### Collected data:
· · · · · · ·

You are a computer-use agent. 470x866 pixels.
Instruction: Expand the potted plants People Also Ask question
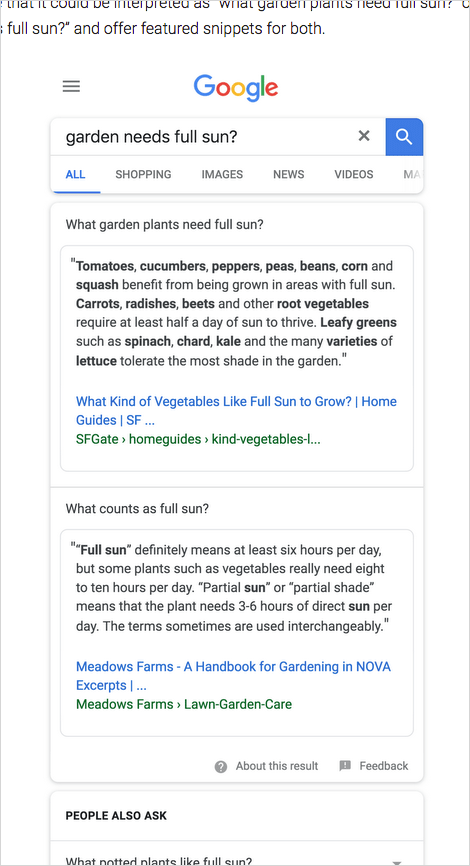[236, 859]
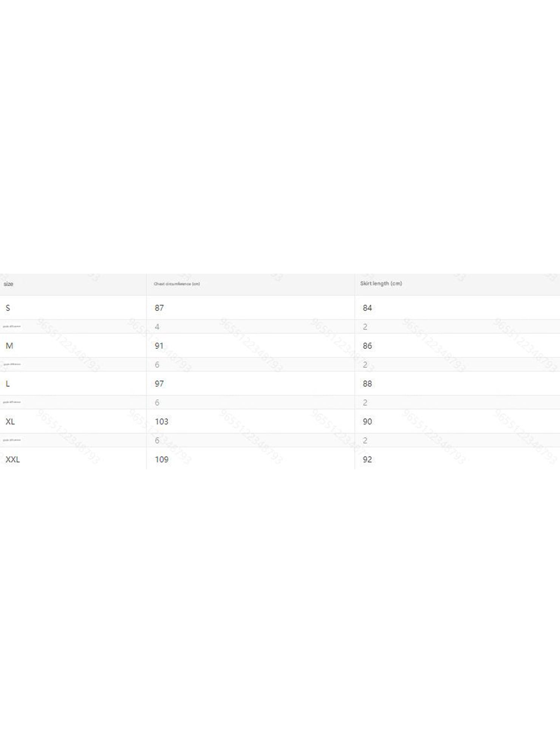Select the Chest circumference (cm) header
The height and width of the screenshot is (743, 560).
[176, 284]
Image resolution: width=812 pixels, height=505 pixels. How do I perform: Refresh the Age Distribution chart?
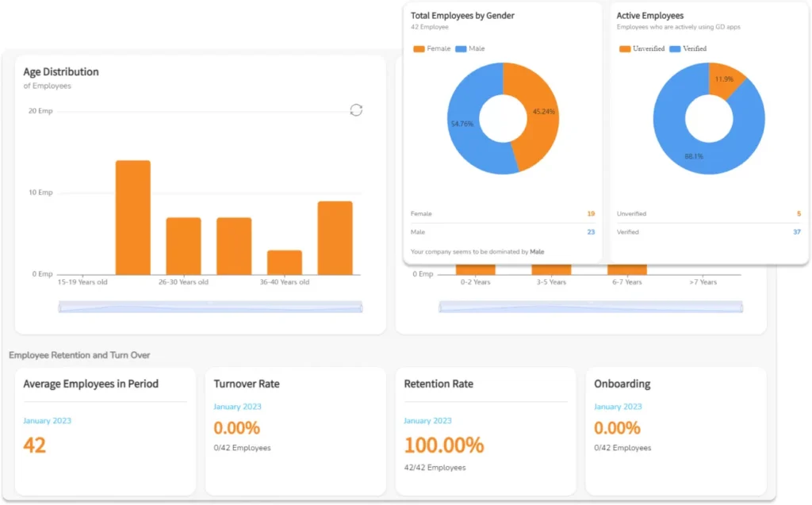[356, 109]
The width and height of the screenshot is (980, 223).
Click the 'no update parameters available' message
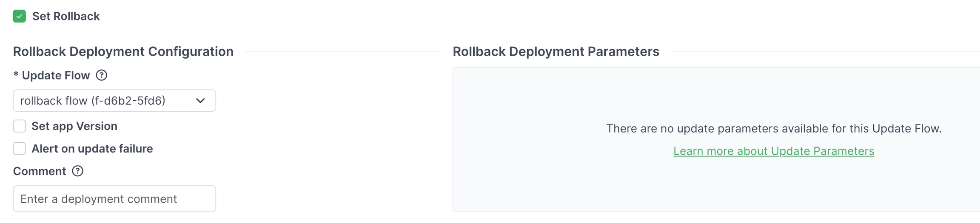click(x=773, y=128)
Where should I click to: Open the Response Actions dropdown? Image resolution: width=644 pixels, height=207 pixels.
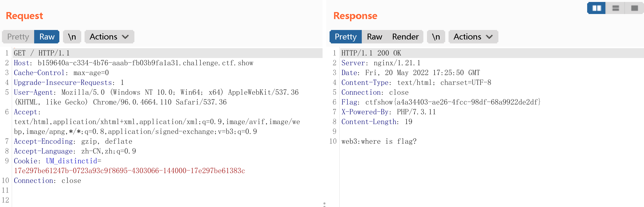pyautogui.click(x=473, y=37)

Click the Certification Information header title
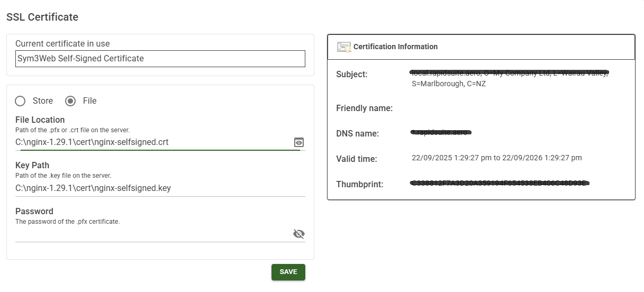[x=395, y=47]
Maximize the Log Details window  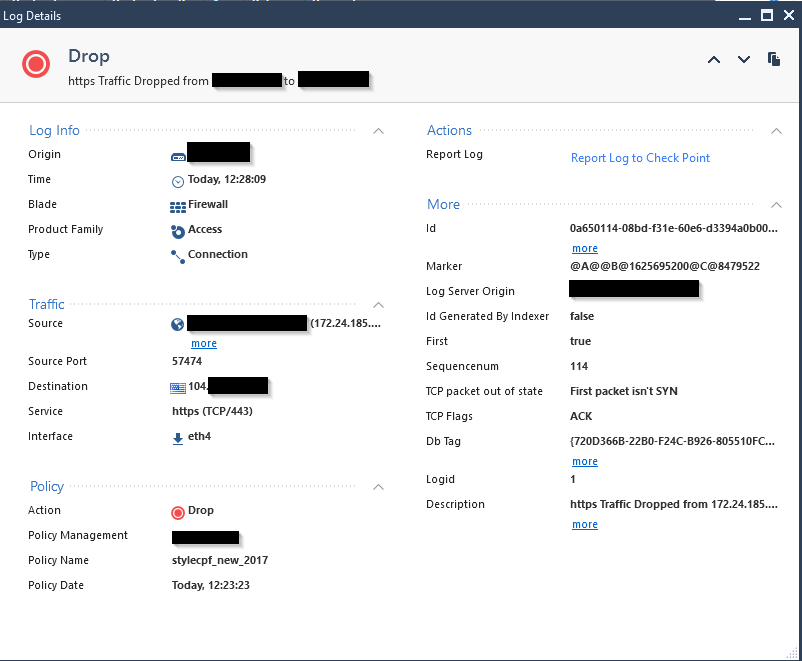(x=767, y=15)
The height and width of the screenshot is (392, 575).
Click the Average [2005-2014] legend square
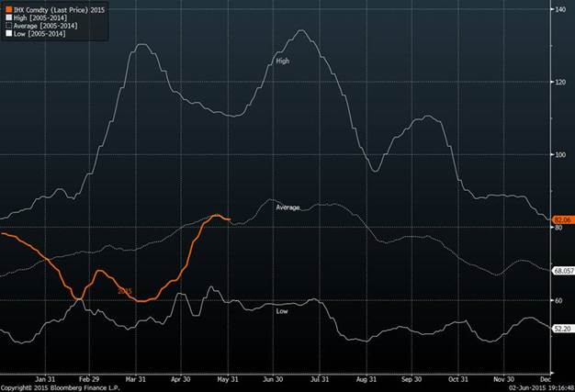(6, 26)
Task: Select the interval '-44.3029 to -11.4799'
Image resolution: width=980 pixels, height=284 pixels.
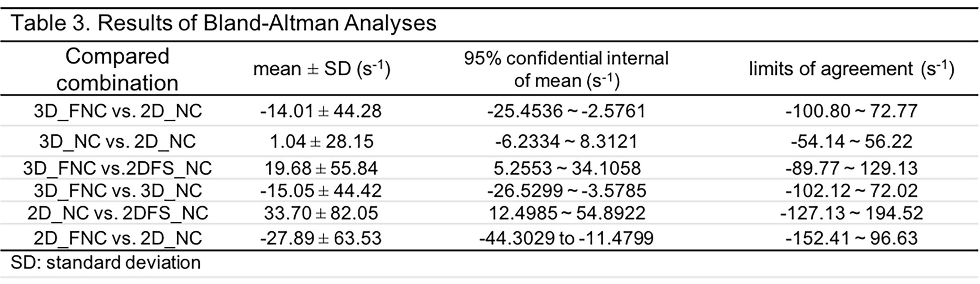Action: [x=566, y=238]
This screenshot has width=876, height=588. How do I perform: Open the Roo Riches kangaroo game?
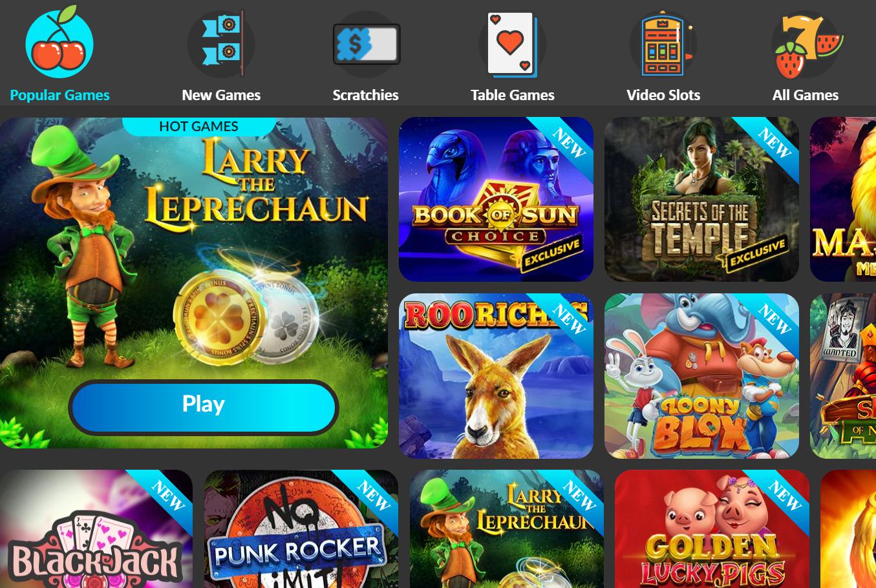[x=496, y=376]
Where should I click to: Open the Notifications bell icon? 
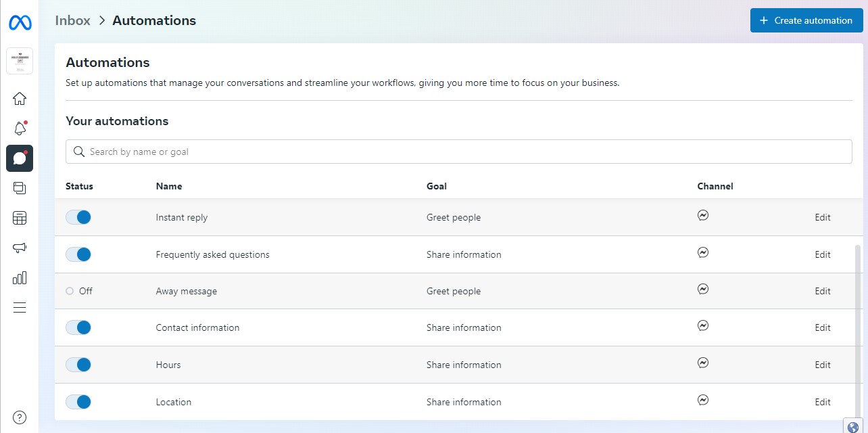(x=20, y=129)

· · · · · · ·

### Goal of the exercise:
Output, exactly and without pictures, the lines above that run from the one containing "Click the Average [2005-2014] legend square" through the last line of the entries, inclusive.

### Final answer:
Click the Average [2005-2014] legend square
(6, 26)
Task: Select the interval '-44.3029 to -11.4799'
Image resolution: width=980 pixels, height=284 pixels.
Action: [x=566, y=238]
This screenshot has width=876, height=588. How do I perform: Open the Roo Riches kangaroo game?
[x=496, y=376]
Where should I click to: Open the Notifications bell icon? 
(x=20, y=129)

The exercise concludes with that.